:: DATA EXTRACTS ::
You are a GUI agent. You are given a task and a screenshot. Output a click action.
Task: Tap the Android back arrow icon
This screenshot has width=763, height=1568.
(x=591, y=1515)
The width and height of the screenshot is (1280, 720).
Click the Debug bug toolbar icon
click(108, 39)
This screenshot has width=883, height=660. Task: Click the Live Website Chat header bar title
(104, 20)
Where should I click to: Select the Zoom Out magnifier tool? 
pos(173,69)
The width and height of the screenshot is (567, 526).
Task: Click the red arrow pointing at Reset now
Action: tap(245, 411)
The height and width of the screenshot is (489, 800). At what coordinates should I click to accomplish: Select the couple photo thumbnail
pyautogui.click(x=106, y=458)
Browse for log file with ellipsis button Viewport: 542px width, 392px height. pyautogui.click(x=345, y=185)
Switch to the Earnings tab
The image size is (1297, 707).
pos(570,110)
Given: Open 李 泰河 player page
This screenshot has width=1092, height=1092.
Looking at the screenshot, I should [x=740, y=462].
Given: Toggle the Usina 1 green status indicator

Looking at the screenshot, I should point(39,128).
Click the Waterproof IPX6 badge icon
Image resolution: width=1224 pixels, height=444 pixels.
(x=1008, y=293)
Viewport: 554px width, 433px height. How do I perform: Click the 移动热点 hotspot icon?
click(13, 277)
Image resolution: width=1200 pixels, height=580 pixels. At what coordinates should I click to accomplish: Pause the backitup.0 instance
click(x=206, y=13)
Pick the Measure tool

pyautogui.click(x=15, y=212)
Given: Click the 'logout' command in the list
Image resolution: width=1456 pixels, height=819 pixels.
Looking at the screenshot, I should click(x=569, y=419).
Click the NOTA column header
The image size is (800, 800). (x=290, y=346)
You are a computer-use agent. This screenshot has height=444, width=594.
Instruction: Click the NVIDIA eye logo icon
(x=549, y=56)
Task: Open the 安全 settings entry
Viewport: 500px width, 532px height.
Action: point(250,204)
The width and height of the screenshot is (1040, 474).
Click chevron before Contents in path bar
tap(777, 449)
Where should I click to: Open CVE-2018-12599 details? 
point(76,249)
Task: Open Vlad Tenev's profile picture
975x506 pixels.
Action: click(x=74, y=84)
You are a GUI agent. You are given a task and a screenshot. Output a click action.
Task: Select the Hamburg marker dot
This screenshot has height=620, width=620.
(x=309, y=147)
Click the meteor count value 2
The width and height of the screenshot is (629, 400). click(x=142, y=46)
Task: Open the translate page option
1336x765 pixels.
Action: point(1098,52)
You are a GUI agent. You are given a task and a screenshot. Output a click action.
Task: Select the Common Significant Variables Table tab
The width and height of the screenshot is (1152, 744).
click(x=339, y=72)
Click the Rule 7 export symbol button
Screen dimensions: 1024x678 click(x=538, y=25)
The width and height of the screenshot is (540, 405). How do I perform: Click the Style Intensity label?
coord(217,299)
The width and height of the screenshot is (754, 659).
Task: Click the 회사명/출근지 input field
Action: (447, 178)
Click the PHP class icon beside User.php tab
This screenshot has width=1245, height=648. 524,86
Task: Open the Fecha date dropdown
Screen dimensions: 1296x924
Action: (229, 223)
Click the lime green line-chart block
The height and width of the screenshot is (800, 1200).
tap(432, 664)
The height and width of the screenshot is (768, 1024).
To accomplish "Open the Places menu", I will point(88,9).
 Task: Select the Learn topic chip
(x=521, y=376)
:::
• YOUR INSTRUCTIONS
From the first line to the last, copy the records exactly as they appear above.

• TASK OUTPUT
You are a GUI agent. You are given a task and a screenshot. Output a click action.
Task: Tap the Android back arrow icon
This screenshot has width=763, height=1568.
(x=591, y=1515)
The width and height of the screenshot is (1280, 720).
Click the Debug bug toolbar icon
click(108, 39)
This screenshot has width=883, height=660. Task: Click the Live Website Chat header bar title
(104, 20)
Where should I click to: Select the Zoom Out magnifier tool? 
pos(173,69)
The width and height of the screenshot is (567, 526).
Task: Click the red arrow pointing at Reset now
Action: tap(245, 411)
The height and width of the screenshot is (489, 800). At what coordinates should I click to accomplish: Select the couple photo thumbnail
pyautogui.click(x=106, y=458)
Browse for log file with ellipsis button Viewport: 542px width, 392px height. pyautogui.click(x=345, y=185)
Switch to the Earnings tab
The image size is (1297, 707).
pos(570,110)
Given: Open 李 泰河 player page
This screenshot has width=1092, height=1092.
Looking at the screenshot, I should [x=740, y=462].
Given: Toggle the Usina 1 green status indicator

Looking at the screenshot, I should point(39,128).
Click the Waterproof IPX6 badge icon
Image resolution: width=1224 pixels, height=444 pixels.
(x=1008, y=293)
Viewport: 554px width, 433px height. How do I perform: Click the 移动热点 hotspot icon?
click(13, 277)
Image resolution: width=1200 pixels, height=580 pixels. At what coordinates should I click to accomplish: Pause the backitup.0 instance
click(x=206, y=13)
Pick the Measure tool

pyautogui.click(x=15, y=212)
Given: Click the 'logout' command in the list
Image resolution: width=1456 pixels, height=819 pixels.
Looking at the screenshot, I should click(x=569, y=419).
Click the NOTA column header
The image size is (800, 800). (x=290, y=346)
You are a computer-use agent. This screenshot has height=444, width=594.
Instruction: Click the NVIDIA eye logo icon
(x=549, y=56)
Task: Open the 安全 settings entry
Viewport: 500px width, 532px height.
Action: point(250,204)
The width and height of the screenshot is (1040, 474).
Click chevron before Contents in path bar
tap(777, 449)
Where should I click to: Open CVE-2018-12599 details? 
point(76,249)
Task: Open Vlad Tenev's profile picture
975x506 pixels.
Action: click(x=74, y=84)
You are a GUI agent. You are given a task and a screenshot. Output a click action.
Task: Select the Hamburg marker dot
This screenshot has height=620, width=620.
(x=309, y=147)
Click the meteor count value 2
The width and height of the screenshot is (629, 400). click(x=142, y=46)
Task: Open the translate page option
1336x765 pixels.
Action: point(1098,52)
You are a GUI agent. You are given a task and a screenshot. Output a click action.
Task: Select the Common Significant Variables Table tab
The width and height of the screenshot is (1152, 744).
click(x=339, y=72)
Click the Rule 7 export symbol button
Screen dimensions: 1024x678 click(x=538, y=25)
The width and height of the screenshot is (540, 405). How do I perform: Click the Style Intensity label?
coord(217,299)
The width and height of the screenshot is (754, 659).
Task: Click the 회사명/출근지 input field
Action: (447, 178)
Click the PHP class icon beside User.php tab
This screenshot has width=1245, height=648. 524,86
Task: Open the Fecha date dropdown
Screen dimensions: 1296x924
Action: (229, 223)
Click the lime green line-chart block
The height and width of the screenshot is (800, 1200).
tap(432, 664)
The height and width of the screenshot is (768, 1024).
To accomplish "Open the Places menu", I will point(88,9).
 Task: Select the Learn topic chip
(x=521, y=376)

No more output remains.